-- WHAT IS REQUIRED --
If a line below contains "Continue", count it; then state how many such lines there are, and nothing else.

-- DATA RECORDS --
^^^^

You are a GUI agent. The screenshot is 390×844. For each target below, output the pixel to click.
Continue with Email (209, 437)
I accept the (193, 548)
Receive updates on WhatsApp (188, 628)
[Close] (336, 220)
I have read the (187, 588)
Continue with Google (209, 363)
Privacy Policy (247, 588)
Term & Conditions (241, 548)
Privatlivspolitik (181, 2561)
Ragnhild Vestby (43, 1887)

^^^^

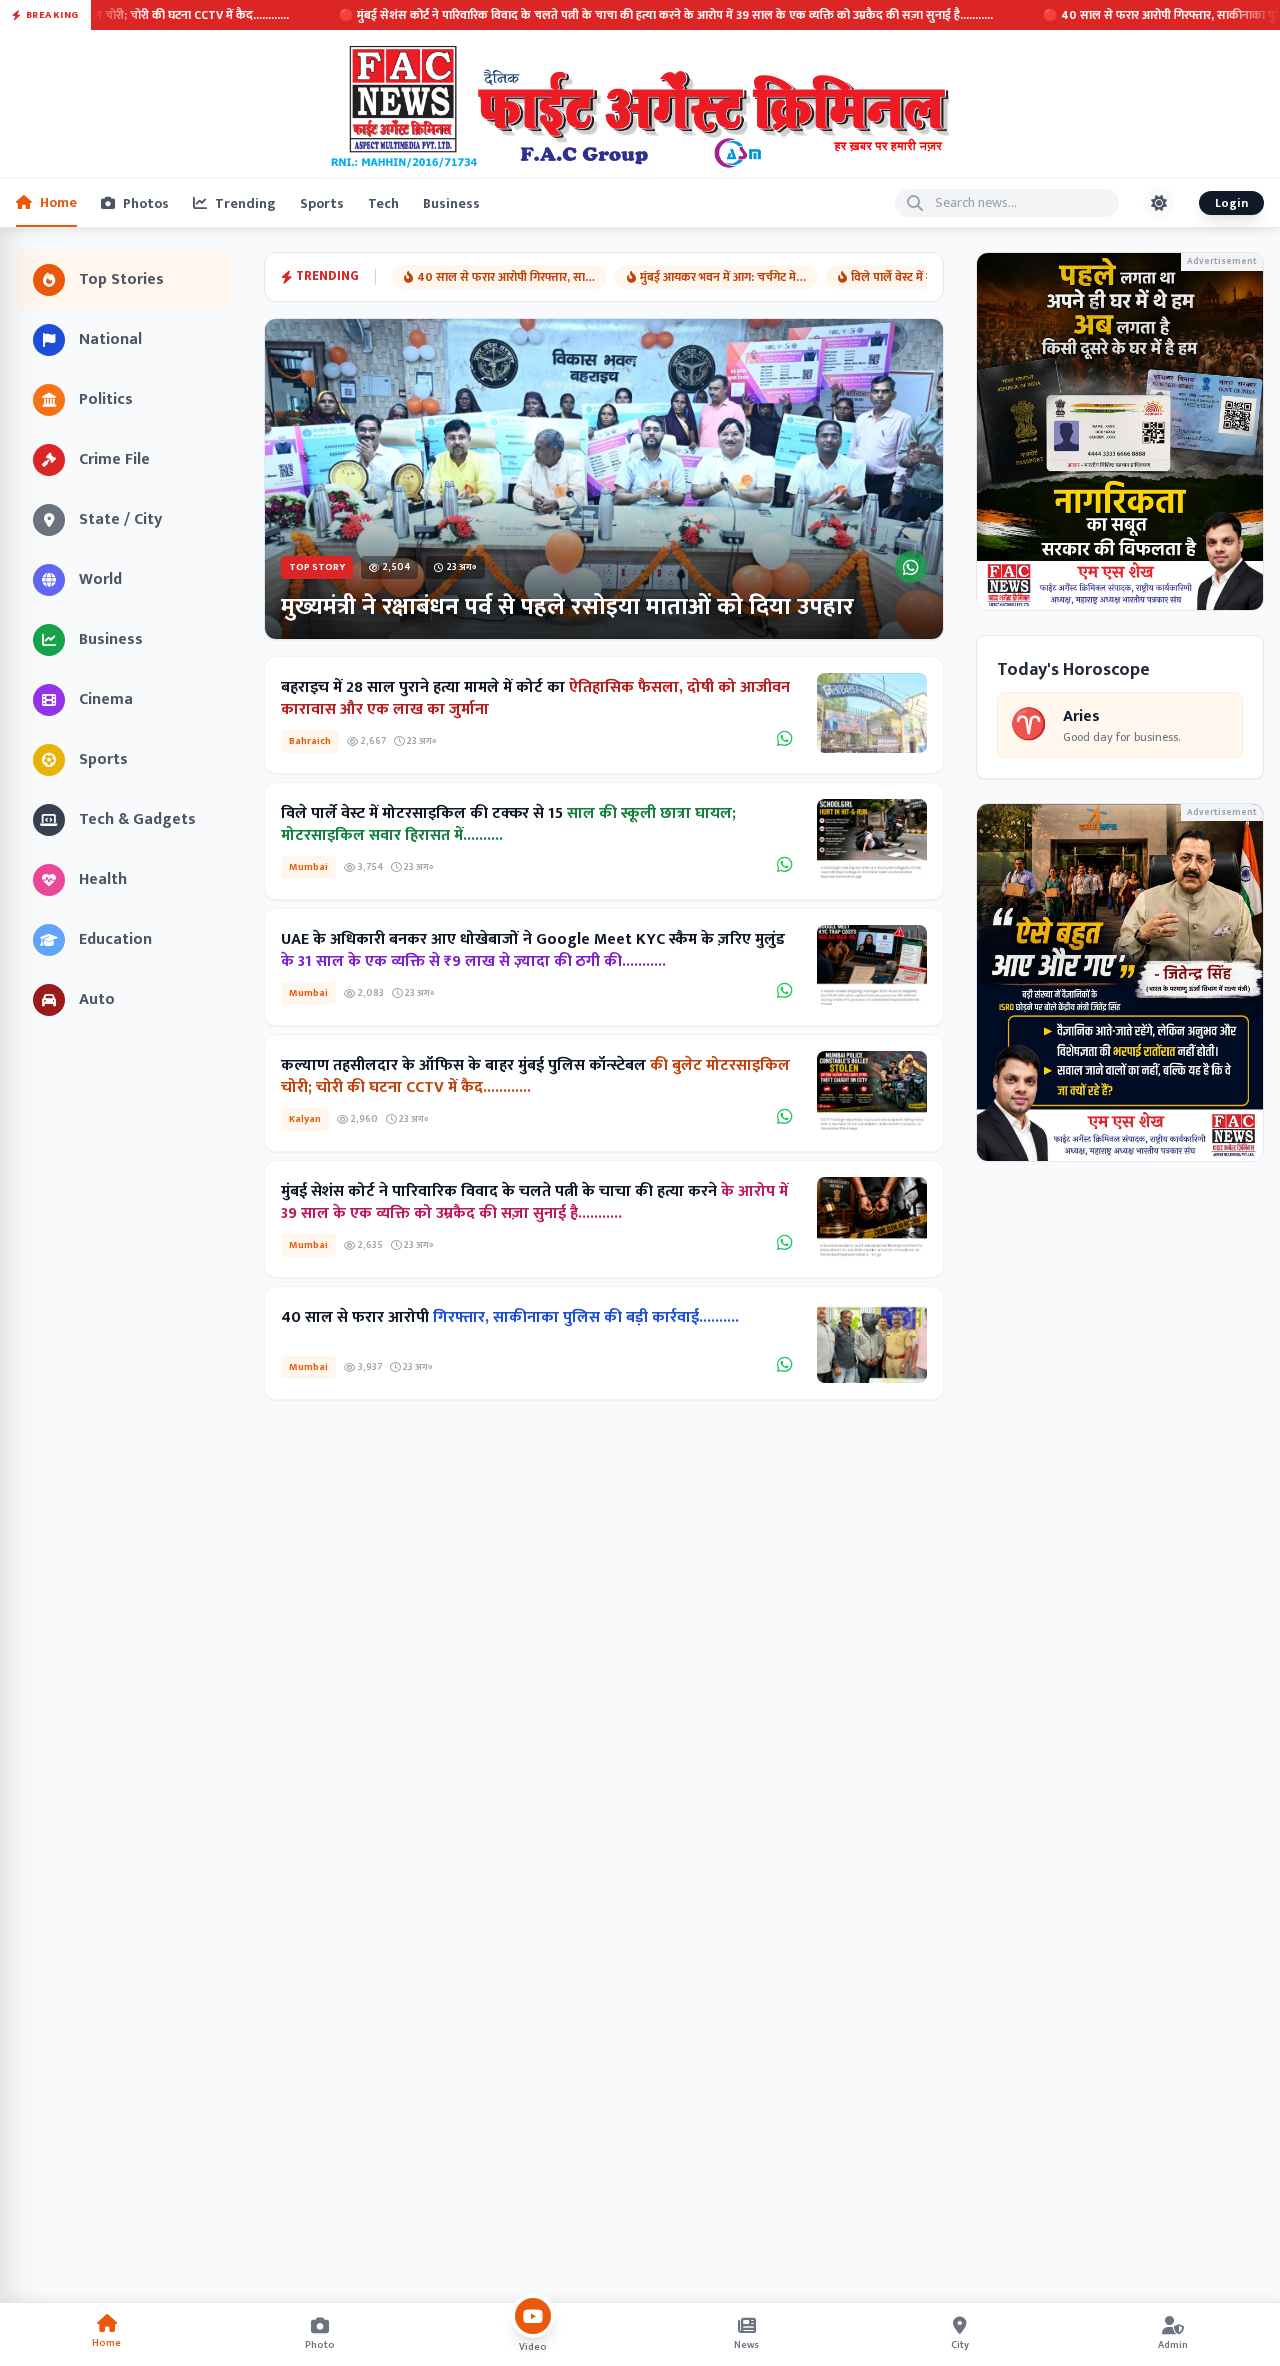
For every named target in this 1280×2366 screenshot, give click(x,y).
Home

^^^^

-- RESULT --
2